Collected data:
>>

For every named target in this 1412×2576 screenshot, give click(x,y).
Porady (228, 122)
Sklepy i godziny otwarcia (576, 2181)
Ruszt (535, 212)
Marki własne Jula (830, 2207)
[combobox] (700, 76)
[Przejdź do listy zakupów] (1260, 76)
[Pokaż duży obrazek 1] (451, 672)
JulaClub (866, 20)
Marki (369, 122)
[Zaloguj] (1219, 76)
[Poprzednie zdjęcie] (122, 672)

<<

### Exercise aim
Only the lines from the beginning of the data above through the line containing "[Zaloguj] (1219, 76)" should be repeated, exactly as they appear.

### Reply to the task
For every named target in this 1412×2576 screenshot, give click(x,y).
Porady (228, 122)
Sklepy i godziny otwarcia (576, 2181)
Ruszt (535, 212)
Marki własne Jula (830, 2207)
[combobox] (700, 76)
[Przejdź do listy zakupów] (1260, 76)
[Pokaż duży obrazek 1] (451, 672)
JulaClub (866, 20)
Marki (369, 122)
[Zaloguj] (1219, 76)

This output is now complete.